* Records shown
────

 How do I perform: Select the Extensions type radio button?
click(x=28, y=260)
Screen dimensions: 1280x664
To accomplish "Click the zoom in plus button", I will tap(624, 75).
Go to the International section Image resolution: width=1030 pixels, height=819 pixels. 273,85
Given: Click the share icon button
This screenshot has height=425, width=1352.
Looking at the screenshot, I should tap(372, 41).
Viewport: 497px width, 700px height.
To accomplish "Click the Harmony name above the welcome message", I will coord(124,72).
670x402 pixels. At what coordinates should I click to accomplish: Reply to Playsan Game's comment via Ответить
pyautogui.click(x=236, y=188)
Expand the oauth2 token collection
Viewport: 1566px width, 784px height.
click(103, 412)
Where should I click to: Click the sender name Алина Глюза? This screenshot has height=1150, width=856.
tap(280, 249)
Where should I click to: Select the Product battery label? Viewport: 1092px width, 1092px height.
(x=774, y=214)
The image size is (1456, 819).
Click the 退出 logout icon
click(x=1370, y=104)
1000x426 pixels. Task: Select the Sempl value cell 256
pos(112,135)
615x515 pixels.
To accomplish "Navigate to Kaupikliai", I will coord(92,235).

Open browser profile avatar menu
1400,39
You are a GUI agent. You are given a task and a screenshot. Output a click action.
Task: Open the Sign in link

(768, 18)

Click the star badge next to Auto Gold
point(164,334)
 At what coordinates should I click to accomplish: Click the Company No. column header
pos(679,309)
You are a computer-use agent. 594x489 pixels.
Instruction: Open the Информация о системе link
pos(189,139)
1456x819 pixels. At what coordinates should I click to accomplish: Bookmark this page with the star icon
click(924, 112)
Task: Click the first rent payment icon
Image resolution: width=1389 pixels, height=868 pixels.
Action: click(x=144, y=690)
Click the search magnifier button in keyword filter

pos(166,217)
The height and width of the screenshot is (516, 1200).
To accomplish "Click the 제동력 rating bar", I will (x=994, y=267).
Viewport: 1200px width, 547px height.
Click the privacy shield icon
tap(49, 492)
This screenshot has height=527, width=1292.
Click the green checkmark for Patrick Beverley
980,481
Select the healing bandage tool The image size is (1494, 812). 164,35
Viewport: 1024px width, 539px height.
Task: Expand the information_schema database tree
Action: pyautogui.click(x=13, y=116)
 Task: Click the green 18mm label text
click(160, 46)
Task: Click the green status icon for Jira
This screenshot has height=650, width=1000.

────

* Stated problem
Pick out every line of the records that contains the word "agent" and copy each one in full.

* Result of the exercise
You are a GUI agent. You are given a task and a screenshot. Output a click action.
You are a computer-use agent. 594x489 pixels.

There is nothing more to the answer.